It'd be nice if the battle were only against the right wingers, not half of the left on top of that — François in Paris

by Carrie (migeru at eurotrib dot com) on Wed Mar 19th, 2008 at 09:24:23 AM EST
[ Parent ]
You are a dangerous pinko.

However, I was in Panama not too long ago, where land tenure issues are a big problem, and the lack of landlord rights has a bunch of really obvious and bad side effects of its own. Maybe the thing to do is have strong protection of land ownership, and then approach the problem of homelessness in some other way.

by asdf on Wed Mar 19th, 2008 at 09:36:58 AM EST
[ Parent ]
Squatting can prevent some of the worst aspects of property speculation. City houses are meant for living, not capital accumulation. If you mean to invest in property, you should at least let it.
by nanne (zwaerdenmaecker@gmail.com) on Wed Mar 19th, 2008 at 10:26:39 AM EST
[ Parent ]
There are homeless people all over the world, including under bridges, in Paris, especially in London, in Berlin.

What there do not tend to be are homeless families, particularly, homeless single women and their children, like onee sees in America.

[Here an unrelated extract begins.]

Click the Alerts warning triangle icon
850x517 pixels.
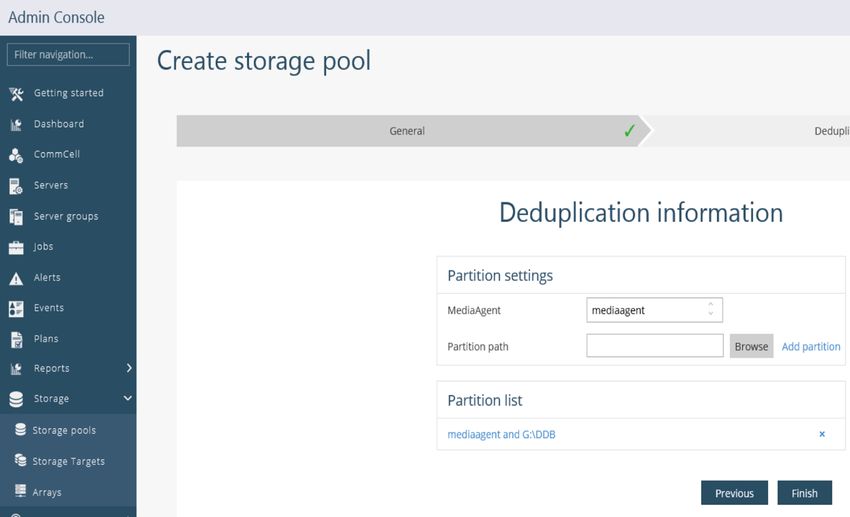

There were, before this financial crisis began last summer, over a million homeless women and children in America. This is paternalism combined with calvinism and it is a particularly toxic stew for women and children, something you just don't see anywhere else in the industrialized "west".

If you can show me homeless people like that anywhere in the industrialized world outside of America, please I'd like to see the evidence.

And excuse me, but I lived near a Roma camp for some time in France, and it was anything but what you describe. I am aware of terrible conditions for Roma, especially in new entrants (ie developing entrants) to the EU and also in Greece especially due to the olympics and construction there. A tent village in Sacramento, housing families, is not the same. Not by a long shot. The comparable thing I've seen in my life? Temporary refugee camps along the border of Pakistan and Afghanistan.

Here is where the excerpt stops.